▸ Task 1
In the passage on the double bind, what does the double bind require of its victim?
▸ Task 2
List every field that the passage on the double bind names as an area where Bateson's work applies.
▸ Task 3
From the passage on the double bind, reproduce word for word everything from "The double bind is" down to "freedom to act.".

*** Opening Source document ***

The double bind is not a simple "no-win" situation in which either choice is a bad one. The double bind requires that the victim deny a certain aspect of the reality that he or she faces. The mother, for example, who asks her son to call her every week, but only if he wants to, but who nonetheless simultaneously insinuates that a loving son would call, succeeds in manipulating the son so that he can't not call, but also can't feel good about it either. At the same time that she has insured that he has to call, she has accomplished more than just receiving the call; she has succeeded in controlling the choices that he makes in a way that robs him of the freedom to act.
Bateson's work has broad applications across a range of fields, including cybernetics, systems theory and family therapy.

*** Closing Source document ***
*** Opening Material provided ***

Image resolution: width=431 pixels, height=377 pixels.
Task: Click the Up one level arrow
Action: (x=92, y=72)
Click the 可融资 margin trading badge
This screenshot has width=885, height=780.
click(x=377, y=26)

*** Closing Material provided ***

▸ Your solution 1
It requires that the victim deny a certain aspect of the reality that he or she faces.

▸ Your solution 2
Cybernetics, systems theory, family therapy

▸ Your solution 3
The double bind is not a simple "no-win" situation in which either choice is a bad one. The double bind requires that the victim deny a certain aspect of the reality that he or she faces. The mother, for example, who asks her son to call her every week, but only if he wants to, but who nonetheless simultaneously insinuates that a loving son would call, succeeds in manipulating the son so that he can't not call, but also can't feel good about it either. At the same time that she has insured that he has to call, she has accomplished more than just receiving the call; she has succeeded in controlling the choices that he makes in a way that robs him of the freedom to act.